» Selected extract

Who is the Colorado Criminal Justice Reform Coalition?

Our mission is to reverse the trend of mass incarceration in Colorado. We are a coalition of nearly 7,000 individual members and over 100 faith and community organizations who have united to stop perpetual prison expansion in Colorado through policy and sentence reform.

Our chief areas of interest include drug policy reform, women in prison, racial injustice, the impact of incarceration on children and families, the problems associated with re-entry and stopping the practice of using private prisons in our state.

If you would like to be involved please go to our website and become a member.


Monday, January 29, 2007

Shipping Them Away From Home

A crack team of correctional officers, dressed in black and armed with Glock handguns and assault rifles, stood ringing a prisoner-transport plane on a Pueblo Memorial Airport runway.

Handcuffed, shackled and chained at the waist, the inmates boarded a Champion Air passenger plane. They were heading for a privately run prison in Sayre, Okla., North Fork Correctional Facility.

"Welcome to Con Air 2007," an employee of the contractor transporting the prisoners joked after inmates boarded the plane.

Colorado convicts are being flown by the hundreds to Oklahoma to serve their time far from their families here.

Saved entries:
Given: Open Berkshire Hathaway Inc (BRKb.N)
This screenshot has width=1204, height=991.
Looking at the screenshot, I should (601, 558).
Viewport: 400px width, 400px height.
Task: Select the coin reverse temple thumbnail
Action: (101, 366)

» Activity list
A. List the chief areas of interest that the coalition page names.
B. According to the coalition page, which prison were the inmates on the Champion Air plane heading for?
C. Resume the coalition page's post about Colorado prisoners being flown to Oklahoma, starting right after its final sentence.

» Answers in order
A.
- Drug policy reform
- Women in prison
- Racial injustice
- The impact of incarceration on children and families
- The problems associated with re-entry
- Stopping the practice of using private prisons in the state

B. North Fork Correctional Facility, a privately run prison in Sayre, Oklahoma.

C.
The Sayre prison, which can hold 1,440 inmates, will have 720 Colorado prisoners when a third transport arrives within a few months.

"At this point, we don't have an option," said Gary Golder, director of prisons for the Colorado Department of Corrections.

Colorado's prisons are filled to capacity, with the inmate population growing by 100 every month.

Checking in for $54 a day

Operators of Sayre's prison are willing to take Colorado's inmates for $54 a day, but only the best-behaved and healthiest offenders who don't require costly medical care. Others stay in Colorado.

Prisoners shipped far away from loved ones say they're being punished for good behavior. There is some truth to that complaint, acknowledged DOC officials, who don't like sending offenders out of state.

"We're not trying to penalize them," Golder said.